═════ Reading passage

Biden of course favors focusing on expanding the Affordable Care Act without thoroughly revamping the healthcare delivery system, and has characterized “Medicare for All” as too expensive and radical.

Expanding Social Security

California Senator Kamala Harris

In Feb. 2019, Harris joined senate colleagues Bernie Sanders (I-VT), Cory Booker (D-NJ), Kirsten Gillibrand (D-NY) and Jeff Merkley (D-OR) to introduce legislation to expand Social Security benefits and “strengthen the retirement program for generations to come,” according to a statement from her Senate website.

The legislation, the Social Security Expansion Act, sought to increase benefits by about $1,342 a year for seniors now making less than $16,000 annually and increase cost-of-living adjustments by more accurately measuring the spending patterns of seniors.

“In the richest nation in the world, it is a travesty that so many Americans are struggling to keep up with the rising cost of living,” Harris said. “Over the past two years, this administration has been more focused on cutting taxes for the top 1% than making sure families can make ends meet. We need to expand Social Security and provide our seniors and other beneficiaries of this vital program with greater dignity and peace of mind.”

The bill would ensure that Social Security could pay every benefit owed to every eligible American for the next 52 years, according to the retirement system’s chief actuary. It would extend the program’s solvency by making the wealthiest 1.8% of Americans—those with incomes of more than $250,000 a year—pay the same rate into the retirement system as everyone else already pays. Current law caps the amount of income subject to payroll taxes at $132,900.

State-based retirement plans

Back in 2017, Harris blasted a vote by Senate to roll back an Obama-era rule that made it easier legally for states like California to set up 401k-type plans for private-sector companies who don’t otherwise have access to a retirement plan.

“At the behest of the financial services industry, Republicans just overturned a rule that helps people save for retirement,” Harris tweeted on May 3, 2017, as California prepared the rollout of CalSavers, the state’s automatically enrolled, state-run retirement plan.

══════════

# [Task requirements]
1. From the retirement policy passage, extract the stretch from "In Feb. 2019, Harris" through "patterns of seniors.".
2. Answer these questions using the retirement policy passage:
(a) In what month and year did Harris join Senate colleagues to introduce legislation expanding Social Security benefits?
(b) At what amount does current law cap the income subject to payroll taxes?
(c) What is the name of California's automatically enrolled, state-run retirement plan?
The records that follow are material separate from the retirement policy passage.

═════ Record extracts

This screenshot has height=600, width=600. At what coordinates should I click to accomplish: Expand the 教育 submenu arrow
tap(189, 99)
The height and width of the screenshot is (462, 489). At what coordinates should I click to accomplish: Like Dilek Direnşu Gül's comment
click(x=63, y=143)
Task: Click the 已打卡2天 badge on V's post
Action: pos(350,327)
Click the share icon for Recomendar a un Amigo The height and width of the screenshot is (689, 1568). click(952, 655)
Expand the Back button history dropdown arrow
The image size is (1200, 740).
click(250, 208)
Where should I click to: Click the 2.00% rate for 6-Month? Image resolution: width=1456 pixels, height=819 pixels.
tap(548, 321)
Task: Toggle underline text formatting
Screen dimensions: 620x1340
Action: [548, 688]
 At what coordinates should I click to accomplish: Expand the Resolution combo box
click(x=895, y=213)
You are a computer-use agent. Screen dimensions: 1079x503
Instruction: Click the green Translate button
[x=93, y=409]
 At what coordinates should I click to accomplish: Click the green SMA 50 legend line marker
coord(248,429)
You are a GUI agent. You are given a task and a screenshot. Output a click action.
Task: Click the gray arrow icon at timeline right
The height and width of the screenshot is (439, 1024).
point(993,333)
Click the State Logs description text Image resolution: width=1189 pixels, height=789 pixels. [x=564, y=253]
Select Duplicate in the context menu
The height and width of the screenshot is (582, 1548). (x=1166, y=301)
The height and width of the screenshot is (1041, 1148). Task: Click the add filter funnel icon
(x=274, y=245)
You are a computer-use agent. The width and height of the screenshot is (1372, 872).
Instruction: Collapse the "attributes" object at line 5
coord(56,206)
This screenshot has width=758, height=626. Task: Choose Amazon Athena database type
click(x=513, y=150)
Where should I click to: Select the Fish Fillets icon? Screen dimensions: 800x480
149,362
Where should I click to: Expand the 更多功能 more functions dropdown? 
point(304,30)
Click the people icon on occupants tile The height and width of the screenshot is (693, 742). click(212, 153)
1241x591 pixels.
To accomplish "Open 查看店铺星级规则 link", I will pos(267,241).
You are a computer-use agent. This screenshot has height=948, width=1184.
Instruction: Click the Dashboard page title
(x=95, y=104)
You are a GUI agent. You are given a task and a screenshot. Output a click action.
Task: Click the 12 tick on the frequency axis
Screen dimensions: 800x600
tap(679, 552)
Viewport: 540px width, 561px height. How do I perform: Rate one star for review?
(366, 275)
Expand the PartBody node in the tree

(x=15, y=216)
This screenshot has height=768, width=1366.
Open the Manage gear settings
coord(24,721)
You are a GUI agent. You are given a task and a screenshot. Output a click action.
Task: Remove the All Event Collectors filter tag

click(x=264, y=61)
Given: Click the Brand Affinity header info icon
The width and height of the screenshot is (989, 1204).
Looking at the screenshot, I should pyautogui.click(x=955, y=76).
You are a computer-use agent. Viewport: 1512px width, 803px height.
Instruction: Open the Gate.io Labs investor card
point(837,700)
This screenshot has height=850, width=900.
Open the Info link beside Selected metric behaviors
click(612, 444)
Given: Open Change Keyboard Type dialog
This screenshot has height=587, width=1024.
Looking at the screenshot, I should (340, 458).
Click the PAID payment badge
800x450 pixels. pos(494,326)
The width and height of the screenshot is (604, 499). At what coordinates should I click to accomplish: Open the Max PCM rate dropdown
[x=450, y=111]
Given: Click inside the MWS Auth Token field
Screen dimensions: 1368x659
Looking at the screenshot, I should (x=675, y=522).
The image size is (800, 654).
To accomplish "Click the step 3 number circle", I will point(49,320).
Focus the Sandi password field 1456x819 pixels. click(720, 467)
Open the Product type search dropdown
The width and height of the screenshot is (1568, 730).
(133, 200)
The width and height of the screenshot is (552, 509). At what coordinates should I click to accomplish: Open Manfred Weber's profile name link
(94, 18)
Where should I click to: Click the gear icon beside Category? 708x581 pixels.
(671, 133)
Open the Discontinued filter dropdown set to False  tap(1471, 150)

══════════

# [Results by task]
1.
In Feb. 2019, Harris joined senate colleagues Bernie Sanders (I-VT), Cory Booker (D-NJ), Kirsten Gillibrand (D-NY) and Jeff Merkley (D-OR) to introduce legislation to expand Social Security benefits and “strengthen the retirement program for generations to come,” according to a statement from her Senate website.

The legislation, the Social Security Expansion Act, sought to increase benefits by about $1,342 a year for seniors now making less than $16,000 annually and increase cost-of-living adjustments by more accurately measuring the spending patterns of seniors.

2.
(a) February 2019
(b) $132,900
(c) CalSavers